If all you sell is a service. And there are no costs directly involved in supplying that service, then your gross profit is the same as your turnover. However, if you resell other peoples’ goods or services, manufacture things for resale or do have costs directly involved with what you do, then you need to remove those costs from your sales in order to arrive at your gross profit. Typically these costs will be held an account called Cost of Goods Sold (aka Cogs). If you sell mainly services, this is often shortened to simply Cost of Sales (COS). Here’s a simple example: You buy a widget at a cost of 100 and you resell it for 200. If you sell just one of these, your turnover will be 200. However, your gross profit will be 100 (because you must subtract the cost of the goods sold).
Using the previous example, the gross margin is 50%. Gross Margin = Selling Price less Cost Price divided by Selling Price multiplied by 100.
Again, using the previous example, we marked up the product from 100 to 200, which equals a 100% markup.

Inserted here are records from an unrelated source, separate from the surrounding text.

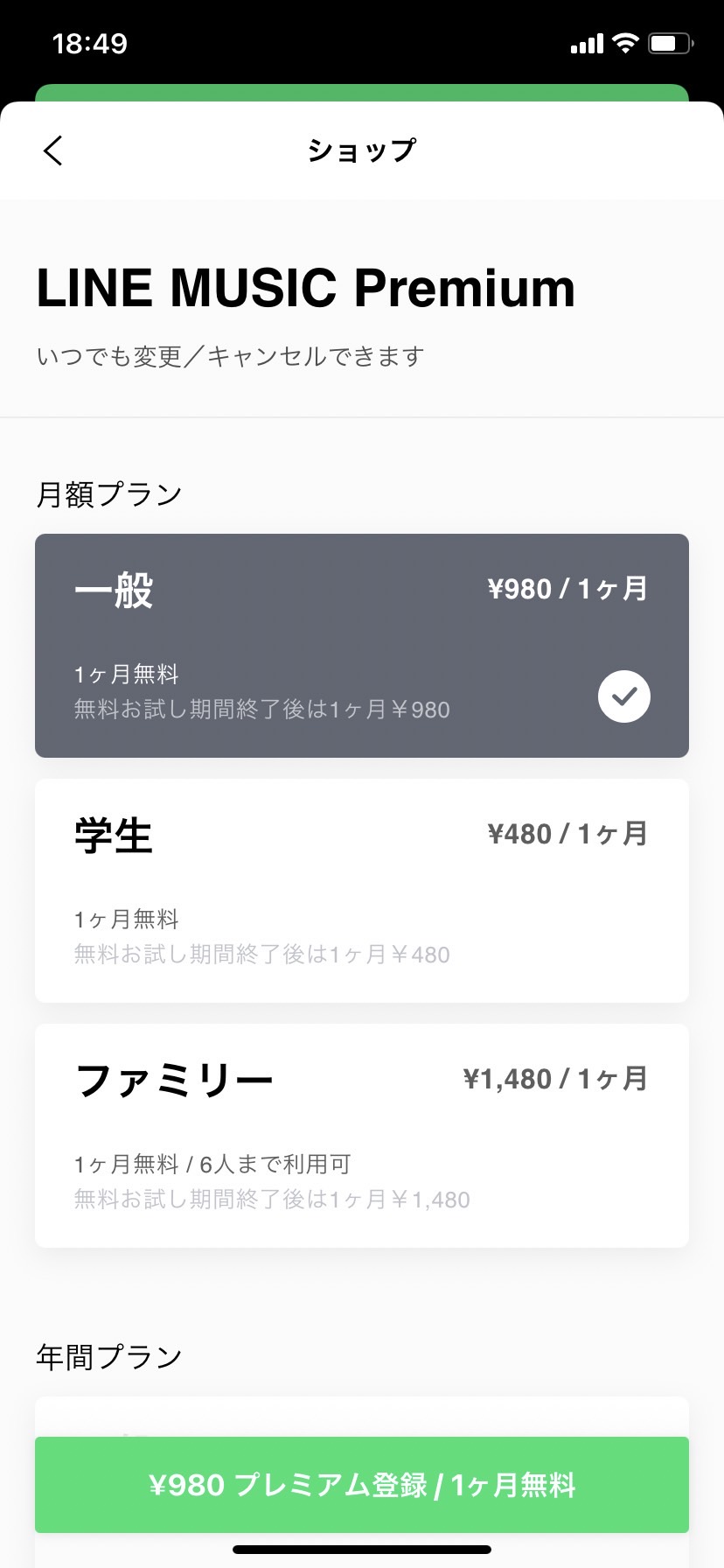
Task: Tap the 一般 plan title text
Action: pyautogui.click(x=114, y=591)
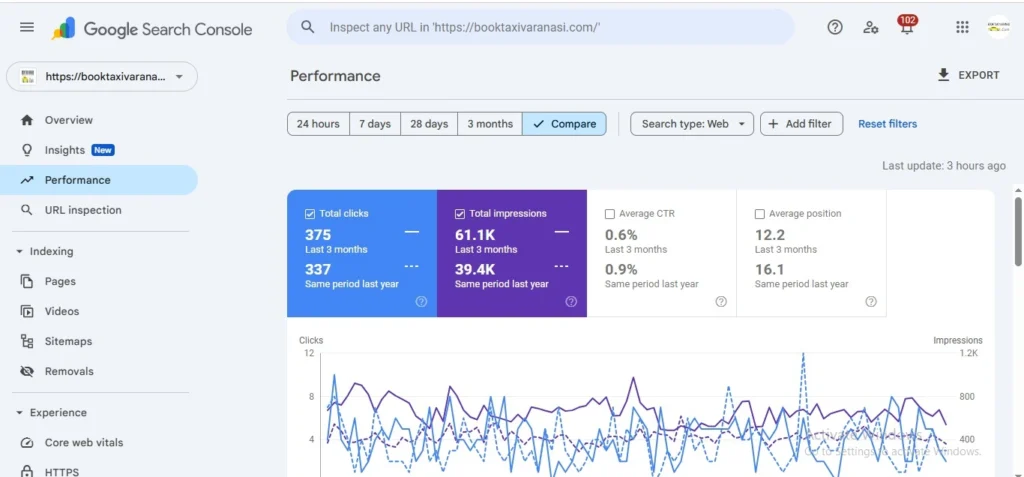Open the Google apps grid
1024x477 pixels.
pos(962,28)
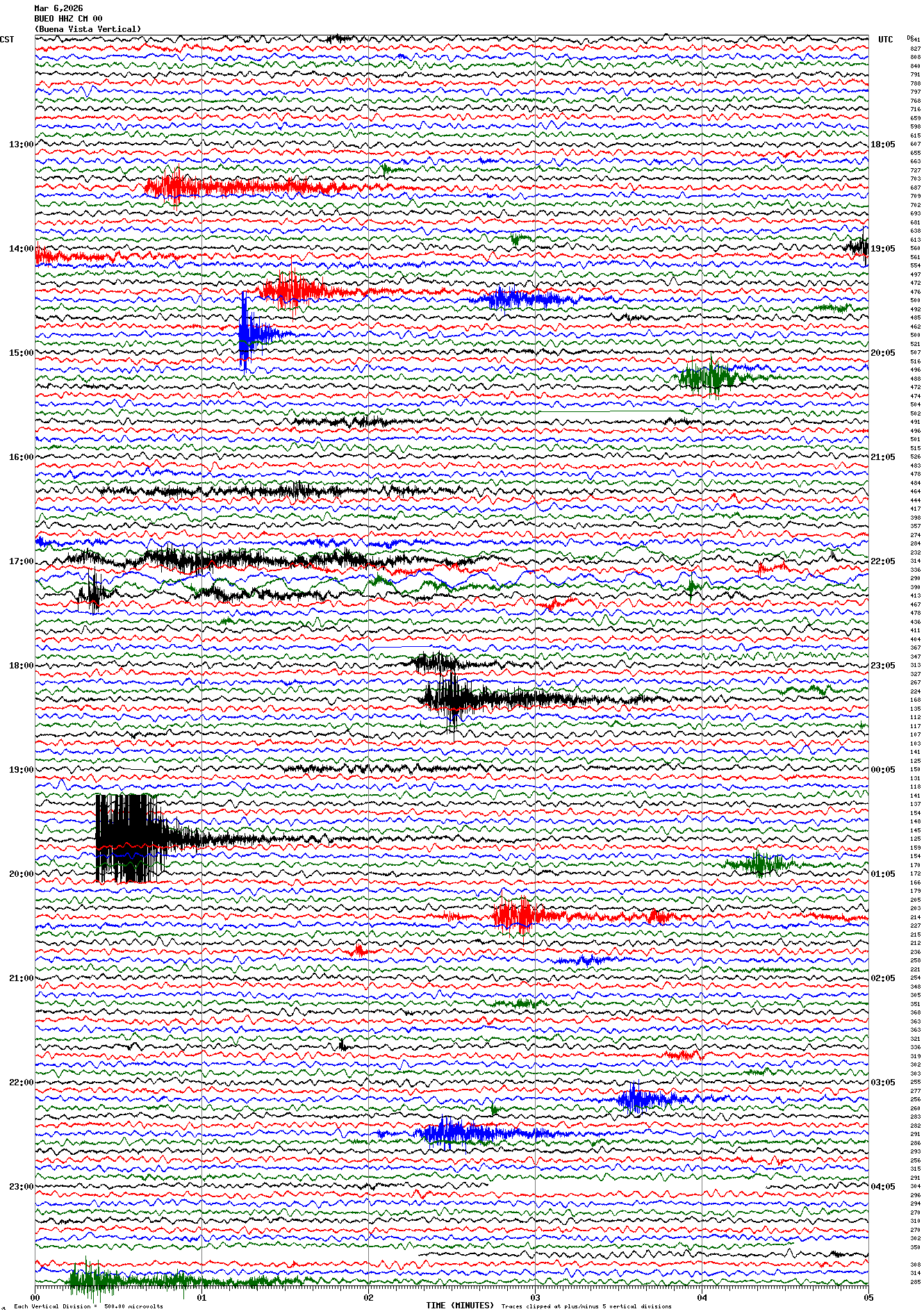Screen dimensions: 924x1316
Task: Click the CST timezone label at top left
Action: pyautogui.click(x=7, y=40)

There are multiple versions of this! The bottom line is your turnover less all costs. Your costs are not only Cogs and overheads but also depreciation of your assets, any amortization of loans and of course your tax liability on the profit made. Accountants use different abbreviations to show exactly what degree of profit they are reporting. The most common is EDITDA.
Earnings Before Interest, Taxation, Depreciation and Amortization. In other words your turnover less Cogs, overheads and other expenses. You can quote on any subset of this. For example: EBIT = Earnings Before Interest and Taxation (so here we are including depreciation and amortization).
Learn the above and you will impress any investor (and bank manager).